D’innombrables feuilles ont été imprimées, des millions de livres et de fascicules ont été distribués, faisant du groupe Hachette Livre l’un des leaders mondiaux de l’édition. Composé de quelque 150 marques dont 67 maisons aussi diverses que la Bibliothèque Rose, Calmann-Lévy, Larousse et Stock entre autres, il est présent dans le monde entier et ne compte pas moins de 7 000 collaborateurs. Six cent cinquante d’entre eux sont concernés par la décision de quitter les locaux historiques du quai de Grenelle dans le 15e arrondissement parisien, pour s’installer à Vanves sur un terrain appartenant à l’éditeur, occupé par un immeuble de 11 000 mètres carrés promis à la démolition. Et c’est l’architecte Jacques Ferrier qui sort vainqueur du concours organisé en 2009, en proposant l’édification d’un seul volume de 21 000 mètres carrés, homogène et vibrant, imposant et réservé.

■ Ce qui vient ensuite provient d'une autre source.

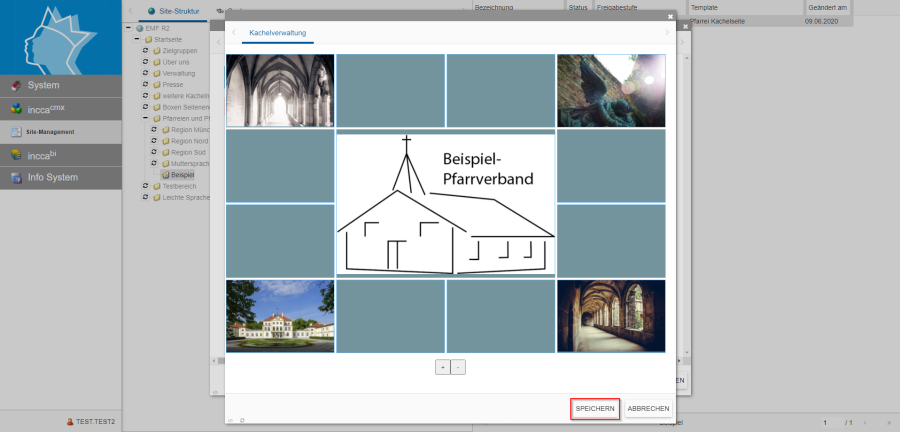Click the Zielgruppen folder icon
Viewport: 900px width, 432px height.
[156, 50]
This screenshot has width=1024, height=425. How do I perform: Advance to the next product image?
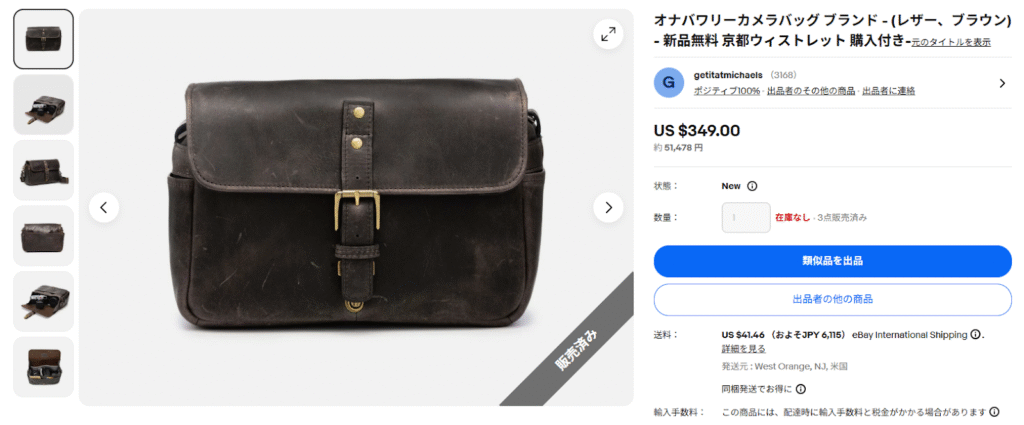coord(608,208)
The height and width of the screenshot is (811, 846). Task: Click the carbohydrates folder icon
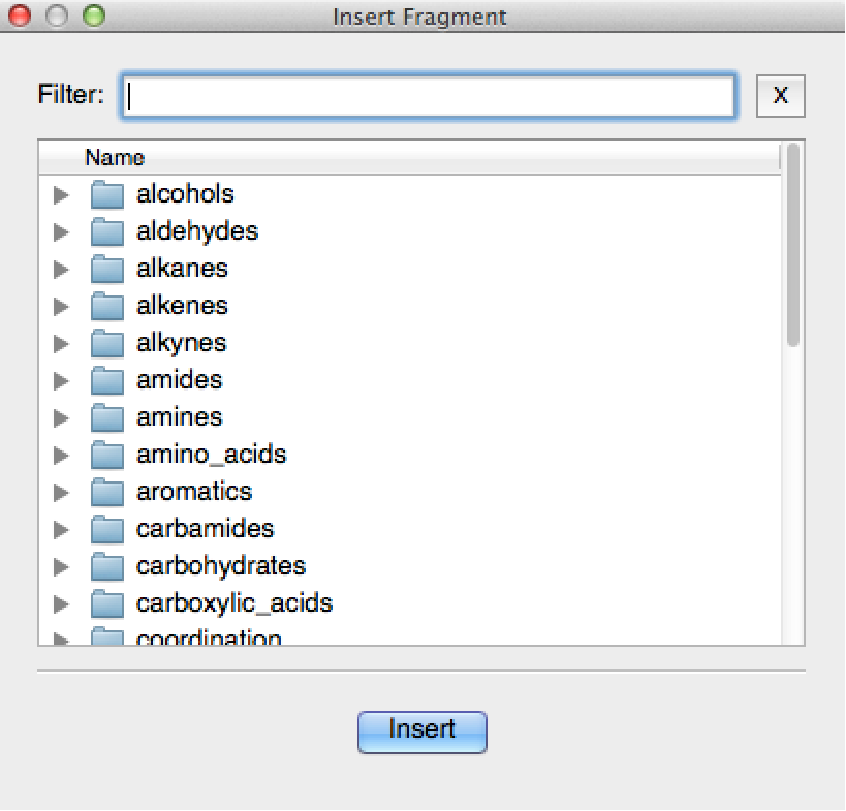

Depuis la rue Jean-Bleuzen, la frontalité est revendiquée mais avec la légèreté du papier. Si la masse et le gabarit sont perceptibles, ils le sont, générés par une enveloppe ivoire et blanche délicatement tendue entre ciel et asphalte. Mise en œuvre à l’identique sur toute la périphérie du bâtiment, elle est composée d’un mur-rideau de verre sérigraphié et de brise-soleil en aluminium. Ceux-ci ayant une section variable qui augmente avec les étages, dotant ainsi l’ensemble de mouvement et de matière. L’homogénéité ainsi obtenue, loin d’être monotone, est garante d’une capacité à faire face à un environnement disparate et déséquilibré. Cintrée sur l’axe médian du volume, elle est parfois interrompue par des failles et des patios aux façades plus classiques qui apportent la lumière naturelle au cœur des six plateaux de bureaux. Ceux-ci, parfois très épais, ont été conçus afin de répondre à une demande très précise du maître d’ouvrage quant à l’autonomie des quelque 67 maisons d’éditions qui composent sa société. Chacune devant pouvoir établir son territoire au-delà du couloir desservant des enfilades de boîtes vitrées. Les distributions se font alors cheminements, bifurcations et déambulations, qu’il faudra apprendre à maîtriser, ponctuées d’espace de rencontre, de terrasses accessibles et de vues sur les villes voisines.
Profondeur
L’environnement hétérogène du site est typique de la proche banlieue parisienne ; entre un immense immeuble de bureaux, une enclave pavillonnaire et des barres de logements, la parcelle s’étire tout en longueur sur 120 mètres jusqu’aux voies ferrées qui la ferment au sud. N’est tout d’abord visible depuis la rue Jean-Bleuzen que la plus petite façade de l’édifice dont l’entrée est logiquement annoncée par un impressionnant porte-à-faux au-dessus du parvis. Mais à force de redents, de hauteurs et de flancs cintrés, c’est finalement l’ensemble qui respire, dégagé des mitoyens, perceptible dans sa totalité, jusqu’au jardin des Papyrus, conçu par l’agence TER, qui le longe à l’ouest.
Façades
Si l’évocation des feuilles de papier semble évidente, elle n’en est pas moins sensée et élégante. Rendant quasi immatérielle la présence de ces quelque 21 000 mètres carrés, un voile vibrant couleur ivoire est développé sur la totalité des façades urbaines. Pensé depuis l’intérieur des bureaux, chaque brise-soleil en tôle d’aluminium pliée et perforée est disposé sur la même trame que les montants verticaux du mur-rideau qu’il dédouble, orientant ainsi les vues plus qu’il ne les obstrue. La sérigraphie de couleur blanche des éléments vitrés venant amplifier la quiétude qui se dégage de l’édifice.
Déambulations
Aux enjeux premiers de confort et de luminosité auxquels des plateaux aussi épais font face, il s’agissait aussi de faire écho à la diversité des maisons d’éditions qui constituent la société Hachette Livre. Car si toutes travaillent à la pérennité du groupe, elles n’en restent pas moins indépendantes, voire même concurrentes. Évitant l’écueil de rangées de bureaux systématiquement réparties de part et d’autre d’un couloir, les circulations sont ici des déambulations, des promenades passant d’une atmosphère à une autre. Patios, failles et loggias venant fluidifier une organisation singulière et différente à chaque étage.